EXERCISE DESCRIPTION – Search the listing below for the line with "This screenshot has height=288, width=550.", then write out that line and every one after it exactly, without the pictures.

•••••

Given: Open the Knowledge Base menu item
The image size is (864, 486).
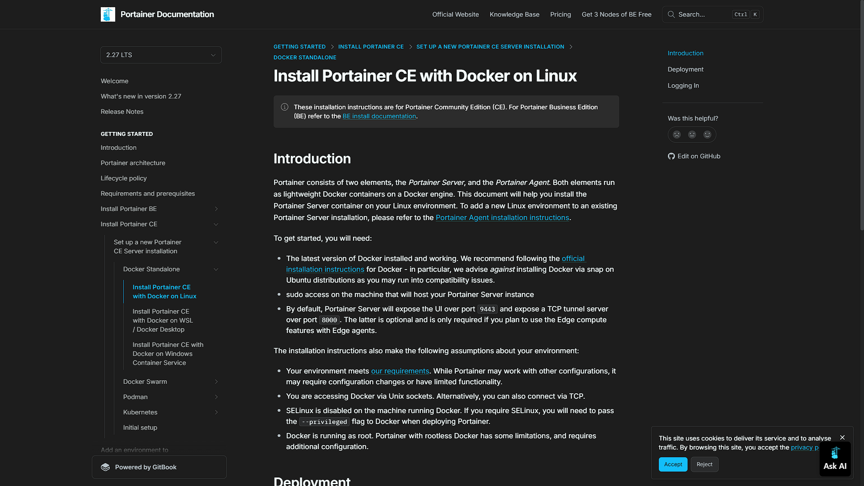Looking at the screenshot, I should [514, 14].

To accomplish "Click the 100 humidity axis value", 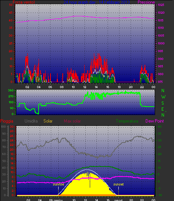I will pos(3,127).
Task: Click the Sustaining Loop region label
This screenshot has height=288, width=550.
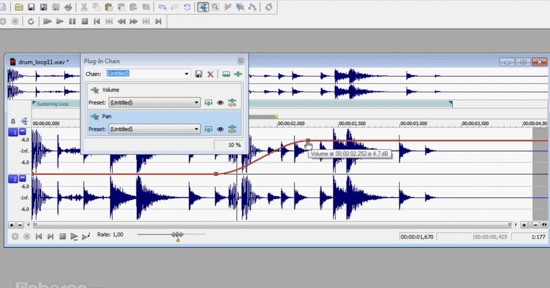Action: pyautogui.click(x=52, y=104)
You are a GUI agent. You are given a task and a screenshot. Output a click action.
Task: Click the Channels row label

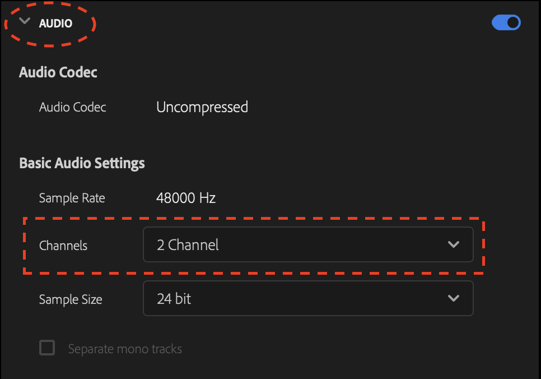(63, 245)
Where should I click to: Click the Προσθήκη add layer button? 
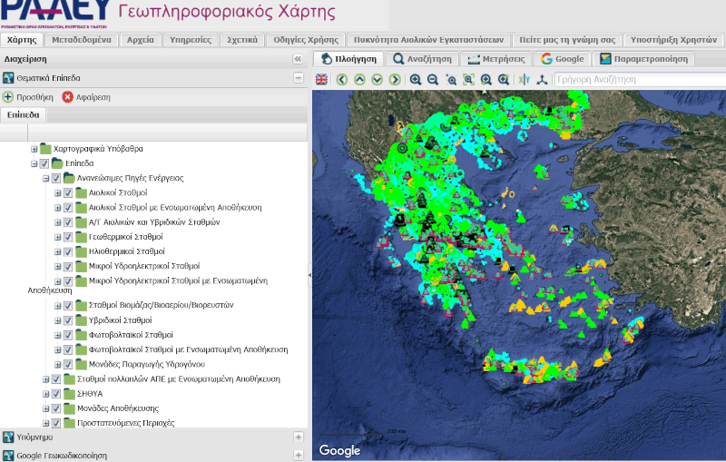28,97
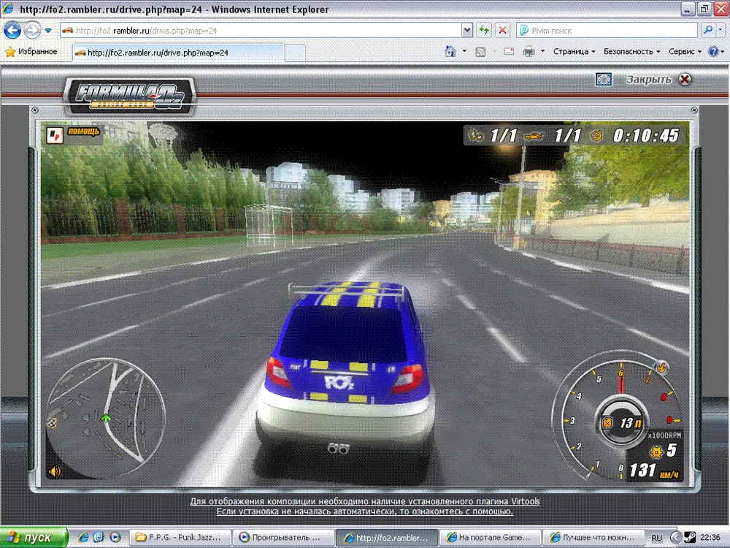Open the Безопасность dropdown menu
The image size is (730, 548).
click(x=631, y=52)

•••••

SOLUTION FOR THIS PROBLEM –
This screenshot has height=288, width=550.
Action: pyautogui.click(x=52, y=104)
You are a GUI agent. You are given a task and a screenshot. Output a click action.
Task: Click the Channels row label

(63, 245)
Where should I click to: Click the Προσθήκη add layer button? 
28,97
Open the Безопасность dropdown menu
The image size is (730, 548).
click(x=631, y=52)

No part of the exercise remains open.